■ **SET PROBLEM**
Reproduce the rows word for word, from the start of the rows through the line containing "point(677,195)", with both ends included.

::::::::

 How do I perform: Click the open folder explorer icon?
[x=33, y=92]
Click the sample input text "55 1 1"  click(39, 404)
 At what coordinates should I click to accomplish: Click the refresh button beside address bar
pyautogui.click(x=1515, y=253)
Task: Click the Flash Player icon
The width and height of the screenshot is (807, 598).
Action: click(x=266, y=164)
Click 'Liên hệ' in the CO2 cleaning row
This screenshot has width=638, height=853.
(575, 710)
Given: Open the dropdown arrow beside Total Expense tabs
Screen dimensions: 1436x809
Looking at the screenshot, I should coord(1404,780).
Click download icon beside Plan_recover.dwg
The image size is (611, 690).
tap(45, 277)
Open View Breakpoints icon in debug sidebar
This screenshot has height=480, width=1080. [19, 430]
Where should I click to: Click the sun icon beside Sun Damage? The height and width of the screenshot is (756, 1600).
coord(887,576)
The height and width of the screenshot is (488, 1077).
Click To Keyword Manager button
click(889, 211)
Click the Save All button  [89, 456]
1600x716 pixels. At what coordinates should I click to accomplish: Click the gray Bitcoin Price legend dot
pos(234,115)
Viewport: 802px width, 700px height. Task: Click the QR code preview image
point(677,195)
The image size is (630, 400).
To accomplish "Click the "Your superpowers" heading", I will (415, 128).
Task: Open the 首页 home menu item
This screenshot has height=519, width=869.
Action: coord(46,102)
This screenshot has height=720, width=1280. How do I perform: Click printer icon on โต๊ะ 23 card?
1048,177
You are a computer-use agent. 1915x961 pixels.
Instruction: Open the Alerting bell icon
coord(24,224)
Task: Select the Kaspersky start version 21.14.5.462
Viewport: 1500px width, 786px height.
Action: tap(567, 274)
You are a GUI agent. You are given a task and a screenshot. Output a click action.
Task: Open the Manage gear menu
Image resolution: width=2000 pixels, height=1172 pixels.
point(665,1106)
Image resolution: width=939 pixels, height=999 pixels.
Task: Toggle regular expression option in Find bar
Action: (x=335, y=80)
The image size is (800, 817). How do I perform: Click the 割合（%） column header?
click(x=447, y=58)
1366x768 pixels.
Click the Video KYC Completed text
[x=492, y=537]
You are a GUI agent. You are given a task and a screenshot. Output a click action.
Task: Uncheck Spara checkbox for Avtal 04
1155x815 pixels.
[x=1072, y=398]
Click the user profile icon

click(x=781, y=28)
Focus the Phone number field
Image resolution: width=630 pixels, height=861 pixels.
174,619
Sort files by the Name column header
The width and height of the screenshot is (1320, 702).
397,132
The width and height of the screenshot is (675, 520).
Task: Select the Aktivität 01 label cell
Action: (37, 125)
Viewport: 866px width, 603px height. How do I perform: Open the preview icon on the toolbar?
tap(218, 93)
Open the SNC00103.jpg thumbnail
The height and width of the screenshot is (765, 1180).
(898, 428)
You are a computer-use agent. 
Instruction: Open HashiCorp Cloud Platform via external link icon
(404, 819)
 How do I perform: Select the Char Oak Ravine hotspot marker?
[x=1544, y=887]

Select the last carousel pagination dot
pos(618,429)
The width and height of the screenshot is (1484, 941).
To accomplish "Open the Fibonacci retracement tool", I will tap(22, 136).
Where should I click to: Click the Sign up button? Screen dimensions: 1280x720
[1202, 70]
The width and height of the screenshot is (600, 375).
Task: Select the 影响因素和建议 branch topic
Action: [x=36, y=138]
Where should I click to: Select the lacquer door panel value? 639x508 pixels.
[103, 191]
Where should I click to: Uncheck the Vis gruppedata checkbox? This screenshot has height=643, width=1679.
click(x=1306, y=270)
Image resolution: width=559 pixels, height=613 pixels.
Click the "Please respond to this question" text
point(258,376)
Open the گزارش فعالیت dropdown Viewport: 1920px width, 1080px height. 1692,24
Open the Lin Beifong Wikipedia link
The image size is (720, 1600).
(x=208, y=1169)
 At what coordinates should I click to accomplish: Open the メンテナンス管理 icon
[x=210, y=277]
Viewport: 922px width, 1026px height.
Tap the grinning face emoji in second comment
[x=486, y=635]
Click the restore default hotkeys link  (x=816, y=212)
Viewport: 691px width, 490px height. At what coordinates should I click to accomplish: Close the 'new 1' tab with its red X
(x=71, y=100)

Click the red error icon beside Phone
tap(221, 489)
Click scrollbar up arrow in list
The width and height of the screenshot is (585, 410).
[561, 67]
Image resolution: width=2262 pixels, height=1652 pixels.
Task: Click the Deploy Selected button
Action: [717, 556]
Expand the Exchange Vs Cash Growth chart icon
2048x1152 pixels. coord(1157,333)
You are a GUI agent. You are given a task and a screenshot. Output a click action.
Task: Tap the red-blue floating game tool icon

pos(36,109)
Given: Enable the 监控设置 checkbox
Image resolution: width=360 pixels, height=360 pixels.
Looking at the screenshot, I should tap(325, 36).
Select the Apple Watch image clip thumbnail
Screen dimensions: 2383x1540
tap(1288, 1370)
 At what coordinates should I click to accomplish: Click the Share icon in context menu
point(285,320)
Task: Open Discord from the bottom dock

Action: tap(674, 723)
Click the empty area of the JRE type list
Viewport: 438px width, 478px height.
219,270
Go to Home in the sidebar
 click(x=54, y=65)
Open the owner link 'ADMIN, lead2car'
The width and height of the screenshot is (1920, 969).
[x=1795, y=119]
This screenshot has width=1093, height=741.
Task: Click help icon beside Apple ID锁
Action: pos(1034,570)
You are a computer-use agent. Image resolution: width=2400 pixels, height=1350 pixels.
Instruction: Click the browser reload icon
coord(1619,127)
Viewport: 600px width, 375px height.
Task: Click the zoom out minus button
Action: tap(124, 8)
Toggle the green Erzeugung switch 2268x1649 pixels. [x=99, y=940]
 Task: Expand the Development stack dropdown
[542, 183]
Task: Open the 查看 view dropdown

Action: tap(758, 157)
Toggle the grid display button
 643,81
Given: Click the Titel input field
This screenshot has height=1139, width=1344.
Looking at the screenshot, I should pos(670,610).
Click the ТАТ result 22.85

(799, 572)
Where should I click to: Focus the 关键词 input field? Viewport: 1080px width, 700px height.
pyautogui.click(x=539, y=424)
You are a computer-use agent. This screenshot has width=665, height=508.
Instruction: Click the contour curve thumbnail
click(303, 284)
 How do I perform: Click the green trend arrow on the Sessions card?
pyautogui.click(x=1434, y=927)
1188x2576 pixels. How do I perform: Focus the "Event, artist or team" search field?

::::::::

■ **ANSWER TO THIS TASK**
 How do I perform: Click the open folder explorer icon?
[x=33, y=92]
Click the sample input text "55 1 1"  click(39, 404)
 At what coordinates should I click to accomplish: Click the refresh button beside address bar
pyautogui.click(x=1515, y=253)
Task: Click the Flash Player icon
The width and height of the screenshot is (807, 598).
Action: click(x=266, y=164)
Click 'Liên hệ' in the CO2 cleaning row
This screenshot has width=638, height=853.
(575, 710)
Given: Open the dropdown arrow beside Total Expense tabs
Screen dimensions: 1436x809
Looking at the screenshot, I should coord(1404,780).
Click download icon beside Plan_recover.dwg
The image size is (611, 690).
tap(45, 277)
Open View Breakpoints icon in debug sidebar
This screenshot has height=480, width=1080. [19, 430]
Where should I click to: Click the sun icon beside Sun Damage? The height and width of the screenshot is (756, 1600).
coord(887,576)
The height and width of the screenshot is (488, 1077).
Click To Keyword Manager button
click(889, 211)
Click the Save All button  [89, 456]
1600x716 pixels. At what coordinates should I click to accomplish: Click the gray Bitcoin Price legend dot
pos(234,115)
Viewport: 802px width, 700px height. Task: Click the QR code preview image
point(677,195)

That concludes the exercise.